Back in 2011, we began what was then known as e Farley-Kluger Initiative to recognize grief created by the loss of a child and its impact on the American families that know all too well the pain caused by the aftermath of having to bury a child. Over 110,000 petitions to Congress later, the hundreds of thousands of parents who lost children are hoping THIS is the charm.
They say, “You can close the door on grief, but it will peak in through the window.” As many of you know, grief is always lurking around the corner. And when it shows up, it’s usually fast and furious. The loss of a child is hard. It is the most devastating life event that can happen to a person.
We know this because, like all of you, we too have lost children. In the years since, while we can never make sense of this tragedy, we seek solutions to help others deal with their loss. That is what motivates us, inspires us and gives us purpose.
Under current law, workers get 12 weeks of unpaid leave to have or adopt a child, care for a sick family member or your own illness or care for an injured service member. But when you lose a child, you get the customary 3-5 days of bereavement leave and are forced to return to the workplace, still broken, still grieving. Work is the last thing on your mind. You just need time. Time to figure out what has happened to you and your family. Time to allow you to stand back up after a devastating blow. We are not saying the 12 weeks is enough time to fully grieve, but we do believe it provides time for the dust to settle a little and the long hard healing process to begin.
Unfortunately, thousands have been fired from their jobs for needing time. In 1993, this bereavement leave was not included. We believe it was an oversight, one that can and should be fixed.
Republicans, Democrats, Independents, Christians, Jews, Muslims, Whites, Hispanics, Asians, African-Americans, rich, poor all lose children. Death doesn’t look at the demographics or the voter registration roles. Death does its ‘job’ without any bias. Death just is.
So this begs the question: why is our effort not receiving greater support? Some say it hurts businesses or introduces more federal regulations. We understand that if you have not personally had to bury a child, you cannot possibly comprehend the depth of this pain. Most people cannot even allow themselves to think about such a possibility with their living children. This is about more than regulations and impacts on business, it’s about compassion for those that have had to endure the reality of such a loss.
So, let’s remove compassion and look at the numbers. FMLA-regulated business of 50 or more employees hire, train and invest in a worker for several years. That worker loses a child. He or she is forced to return to work after a few days. The grieving parent suffers, his or her work suffers, productivity goes down, the business stalls, the person cannot perform and is red and bottom line: tens of thousands of dollars are tossed out the window. Real dollars. Not to mention the cost of hiring and retraining…well, you get the picture.
Dickens said, “It was the best of times, the worst of times,” and that’s what some people are telling us about 2016, an election year. Is it the best time, or the worst time, to get legislation passed. Theories abound but we like how things are lining up for us.
Time passes, people get married, they have kids.

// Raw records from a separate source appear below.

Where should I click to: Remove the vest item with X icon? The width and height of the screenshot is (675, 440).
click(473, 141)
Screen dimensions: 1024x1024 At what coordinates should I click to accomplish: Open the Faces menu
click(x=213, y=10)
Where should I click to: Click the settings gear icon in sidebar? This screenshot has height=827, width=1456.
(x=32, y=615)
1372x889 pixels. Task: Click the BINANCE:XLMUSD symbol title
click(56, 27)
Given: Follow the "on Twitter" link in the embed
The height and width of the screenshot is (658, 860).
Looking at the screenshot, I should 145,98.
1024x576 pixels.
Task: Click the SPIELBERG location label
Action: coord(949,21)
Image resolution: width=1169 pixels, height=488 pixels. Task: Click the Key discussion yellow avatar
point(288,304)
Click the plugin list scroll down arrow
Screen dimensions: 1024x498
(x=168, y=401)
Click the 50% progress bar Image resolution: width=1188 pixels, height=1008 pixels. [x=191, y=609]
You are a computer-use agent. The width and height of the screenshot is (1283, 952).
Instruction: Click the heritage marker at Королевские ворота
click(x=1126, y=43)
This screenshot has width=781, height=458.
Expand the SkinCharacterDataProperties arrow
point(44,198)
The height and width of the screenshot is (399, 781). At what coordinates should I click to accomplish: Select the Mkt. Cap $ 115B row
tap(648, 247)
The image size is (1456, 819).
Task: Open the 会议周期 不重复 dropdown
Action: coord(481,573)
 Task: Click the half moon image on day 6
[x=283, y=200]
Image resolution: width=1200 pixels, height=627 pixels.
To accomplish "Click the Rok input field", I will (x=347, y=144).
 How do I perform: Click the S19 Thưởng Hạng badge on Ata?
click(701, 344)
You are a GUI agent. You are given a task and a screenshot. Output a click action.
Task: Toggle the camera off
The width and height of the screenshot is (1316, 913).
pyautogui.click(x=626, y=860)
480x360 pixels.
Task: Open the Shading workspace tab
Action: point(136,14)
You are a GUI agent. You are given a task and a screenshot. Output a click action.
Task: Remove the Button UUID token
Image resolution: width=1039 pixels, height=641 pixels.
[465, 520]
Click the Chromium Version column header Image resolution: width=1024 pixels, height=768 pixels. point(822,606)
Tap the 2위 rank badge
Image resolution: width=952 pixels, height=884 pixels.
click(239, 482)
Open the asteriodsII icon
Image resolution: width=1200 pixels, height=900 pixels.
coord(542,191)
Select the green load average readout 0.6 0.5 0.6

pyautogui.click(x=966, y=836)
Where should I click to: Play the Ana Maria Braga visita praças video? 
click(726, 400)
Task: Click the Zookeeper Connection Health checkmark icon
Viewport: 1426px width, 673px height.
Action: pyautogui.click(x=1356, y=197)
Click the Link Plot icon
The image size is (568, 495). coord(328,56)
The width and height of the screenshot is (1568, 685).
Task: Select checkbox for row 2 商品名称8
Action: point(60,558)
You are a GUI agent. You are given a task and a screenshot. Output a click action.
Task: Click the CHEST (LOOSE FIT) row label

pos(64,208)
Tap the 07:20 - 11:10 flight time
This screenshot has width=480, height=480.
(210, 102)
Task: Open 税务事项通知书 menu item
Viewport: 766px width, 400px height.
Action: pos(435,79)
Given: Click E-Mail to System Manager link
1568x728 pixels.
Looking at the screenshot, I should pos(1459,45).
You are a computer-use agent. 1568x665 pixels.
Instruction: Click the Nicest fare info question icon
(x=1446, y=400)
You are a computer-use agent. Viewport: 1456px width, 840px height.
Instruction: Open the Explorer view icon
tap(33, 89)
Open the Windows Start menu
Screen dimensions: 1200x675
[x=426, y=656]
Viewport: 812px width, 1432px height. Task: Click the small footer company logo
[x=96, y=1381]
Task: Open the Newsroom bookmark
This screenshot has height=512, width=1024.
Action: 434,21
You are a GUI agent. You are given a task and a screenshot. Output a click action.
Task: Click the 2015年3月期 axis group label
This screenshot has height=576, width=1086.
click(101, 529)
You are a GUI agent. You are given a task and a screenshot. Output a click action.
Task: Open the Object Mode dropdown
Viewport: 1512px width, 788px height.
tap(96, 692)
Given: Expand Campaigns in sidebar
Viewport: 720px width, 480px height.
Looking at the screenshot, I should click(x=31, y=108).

There’s a story about former President Lyndon Johnson that when he wanted to call on senators and representatives to pass a civil rights bill, most of his staff counseled him against it. They said it was hopeless; that it would anger powerful Southern Democrats and committee chairmen; that it risked derailing the rest of his agenda. To which, it is said, President Johnson replied, “Well, what the hell’s the presidency for?”
I guess that’s our question to Congress. What the hell’s serving in office for, if not fight for causes you believe in? Thousands of Americans families are asking the same.